False, New York Times, Climate Change Doesn’t Cause Both Extreme Heat and Extreme Cold

A cartoon depicting a police officer holding a sign that says 'Hot AND Cold?' surrounded by confused scientists, with icons representing extreme heat and cold in the background. The title highlights a misconception about climate change.

From The ClimateRealism

By Anthony Watts

A snowy street in Jersey City, N.J., featuring a person shoveling snow while cars are lined along the side of the road.

The recent New York Times (NYT) article “Climate Change Is Fueling Extremes, Both Hot and Cold” by David Gelles claims that global warming is simultaneously driving “colder colds” and “hotter hots,” presenting recent U.S. weather as confirmation of a long-warned scientific expectation. That claim is patently false, built on a rewrite of both history and evidence. Actual data debunks the claims.

“Colder colds. Hotter hots. These are the intense bouts of unusual weather that scientists for decades warned would become more common with global warming,” asserts the author, repeatedly pointing to supposed polar-vortex disruptions as proof that warming can intensify cold extremes even as it raises average temperatures. This framing suggests a settled scientific consensus that never existed.

Let’s start with what scientists have actually said about temperature extremes.

Observed data align with those original expectations that human CO2 emissions should cause a decline in cold days, not increasing cold extremes. Even climate scientist Zeke Hausfather, hardly a climate skeptic, makes this point in his analysis “Fact check: Climate change is not making extreme cold more common.” Reviewing attribution studies and observations, Hausfather shows that the overwhelming majority of extreme-cold analyses find cold events less likely in a warming world, with only one out of dozens of studies suggesting an increase in cold in a specific case. The long-term warming signal dominates, making cold extremes rarer overall.

In the United States, which is the focus of the article, the picture is even less supportive of the “both hot and cold” claim. As meteorologist Chris Martz notes in his X thread posted here, extreme heat and extreme cold have both declined since the early twentieth century. As shown in the graphs he created (see below) the blistering heat of the 1930s and 1950s still stands out as the hottest peak periods on record, while cold waves dropped sharply after the late 1980s.
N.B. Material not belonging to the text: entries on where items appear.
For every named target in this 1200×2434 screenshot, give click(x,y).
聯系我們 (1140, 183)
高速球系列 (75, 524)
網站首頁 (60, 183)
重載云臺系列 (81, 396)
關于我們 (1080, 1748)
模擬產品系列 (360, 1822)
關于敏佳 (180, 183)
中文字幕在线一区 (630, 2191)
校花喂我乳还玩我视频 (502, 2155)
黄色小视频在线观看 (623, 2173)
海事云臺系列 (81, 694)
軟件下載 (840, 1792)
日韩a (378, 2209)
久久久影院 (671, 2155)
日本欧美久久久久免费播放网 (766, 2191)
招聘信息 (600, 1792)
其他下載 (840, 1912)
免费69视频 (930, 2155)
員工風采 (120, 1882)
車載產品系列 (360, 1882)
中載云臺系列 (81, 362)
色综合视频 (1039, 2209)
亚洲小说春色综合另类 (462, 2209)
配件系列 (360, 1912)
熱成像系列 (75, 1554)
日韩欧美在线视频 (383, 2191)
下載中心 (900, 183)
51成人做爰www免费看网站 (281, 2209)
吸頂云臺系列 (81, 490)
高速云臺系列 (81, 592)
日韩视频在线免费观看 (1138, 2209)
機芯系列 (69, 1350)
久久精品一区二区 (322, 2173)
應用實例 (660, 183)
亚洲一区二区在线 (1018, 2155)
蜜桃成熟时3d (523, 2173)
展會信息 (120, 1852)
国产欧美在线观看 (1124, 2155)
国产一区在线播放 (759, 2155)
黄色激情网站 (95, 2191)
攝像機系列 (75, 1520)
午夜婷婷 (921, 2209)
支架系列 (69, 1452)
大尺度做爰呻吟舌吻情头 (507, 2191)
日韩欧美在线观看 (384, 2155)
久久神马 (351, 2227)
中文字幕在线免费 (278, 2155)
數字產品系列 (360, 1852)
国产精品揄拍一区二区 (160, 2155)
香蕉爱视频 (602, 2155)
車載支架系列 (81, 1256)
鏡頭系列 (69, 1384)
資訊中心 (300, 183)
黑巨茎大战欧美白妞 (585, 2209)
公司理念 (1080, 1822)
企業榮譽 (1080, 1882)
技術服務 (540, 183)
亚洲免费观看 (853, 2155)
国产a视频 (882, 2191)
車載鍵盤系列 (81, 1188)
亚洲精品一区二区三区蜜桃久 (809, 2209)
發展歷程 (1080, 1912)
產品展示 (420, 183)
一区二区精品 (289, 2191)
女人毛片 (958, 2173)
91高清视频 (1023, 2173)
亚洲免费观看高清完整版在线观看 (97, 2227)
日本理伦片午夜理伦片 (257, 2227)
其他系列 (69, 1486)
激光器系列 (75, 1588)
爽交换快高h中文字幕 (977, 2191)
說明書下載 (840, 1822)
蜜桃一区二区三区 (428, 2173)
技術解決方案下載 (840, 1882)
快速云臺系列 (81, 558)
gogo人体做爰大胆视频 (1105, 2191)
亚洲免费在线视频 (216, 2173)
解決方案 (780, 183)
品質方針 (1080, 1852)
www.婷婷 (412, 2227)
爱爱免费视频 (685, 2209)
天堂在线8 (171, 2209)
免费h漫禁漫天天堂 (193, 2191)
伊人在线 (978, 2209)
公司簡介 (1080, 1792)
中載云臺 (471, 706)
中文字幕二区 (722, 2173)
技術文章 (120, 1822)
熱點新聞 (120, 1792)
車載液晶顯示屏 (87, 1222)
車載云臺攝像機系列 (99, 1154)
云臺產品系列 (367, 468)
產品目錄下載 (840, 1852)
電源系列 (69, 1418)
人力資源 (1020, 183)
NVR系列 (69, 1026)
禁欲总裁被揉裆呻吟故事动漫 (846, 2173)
Comparing the 30-year periods 1901–1930 and 1996–2025 using GHCN-Daily station data, Martz finds cold waves decreased by about 31 percent and heat waves by about 20 percent.

Graph showing U.S. heat wave frequency from 1895 to 2025, with a red bar chart representing the number of events each year and a black line depicting the 5-year running mean.

Line graph depicting U.S. cold wave frequency from 1895 to 2025, showing annual events with a 5-year running mean. Light blue bars represent the number of cold wave events, while the black line indicates the trend over time.

Those graphs are not cherry-picked anecdotes; they are station-based observations over proper climatological periods.

As Martz documents in his X rebuttal, scientists did not predict that warming would produce more frequent or more intense cold extremes. Only heat extremes were expected to increase. Martz cites the U.N. Intergovernmental Panel on Climate Change’s (IPCC) 2001 Third Assessment Report, which explicitly stated that an increase in mean temperatures would lead to “more frequent extreme high temperatures and less frequent extreme low temperatures,” a finding summarized directly from the IPCC TAR chapter available in the report PDF. The same report projected “fewer cold days” and “fewer frost days” across nearly all land areas during the twenty-first century.

That is the opposite of what Gelles claims scientists have “warned for decades.”

In a vain effort to support its untenable claims for warming causing extreme cold, Gelles suggests that climate change is altering the polar-vortex, implying that Arctic warming weakens the jet stream, allowing frigid Arctic air to spill south more often. But this idea is unsupported by observations. Climate at a Glance summarizes the evidence on temperature extremes in “The Polar Vortex” and “U.S. Heat Waves,” showing that while hot extremes have increased in some regions since 1950, cold extremes have generally declined. Climate Realism has repeatedly called out media overreach on these topics, with numerous critiques on “extreme cold” and the “polar vortex,” where the supposed link between warming and worsening cold is shown to be speculative and inconsistent with measured trends.

This article is not reporting science as it was understood or as it is observed, but retrofitting today’s headlines to yesterday’s weather. When summer warming is said to produce higher temperatures, Gelles is ready to blame it on climate change. When winter produces colder temperatures, he blames that too on climate change, in both cases based on the flimsiest of evidence, which is contradicted by the IPCC’s assessments and the bulk of observational data.

Gelles should acknowledge that the scientific expectation in a warming world has long been for fewer cold extremes. Observations largely confirm that expectation. The idea of warming “fueling” cold extremes may play better into the narrative that humans are causing dangerous climate extremes and wild weather swings, but it is factually wrong.

A cartoon character in formal attire holding a sign that says 'HOT AND COLD?' with an ice cube and sun illustration. He looks confused, surrounded by men in lab coats and buildings in the background, including a 'New York Times' sign.